--- Records shown ---
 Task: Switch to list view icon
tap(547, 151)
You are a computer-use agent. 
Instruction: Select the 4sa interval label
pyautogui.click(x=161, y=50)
---
Requirement:
Every line above needs to be retyped exactly.

Answer space:
 Task: Switch to list view icon
tap(547, 151)
You are a computer-use agent. 
Instruction: Select the 4sa interval label
pyautogui.click(x=161, y=50)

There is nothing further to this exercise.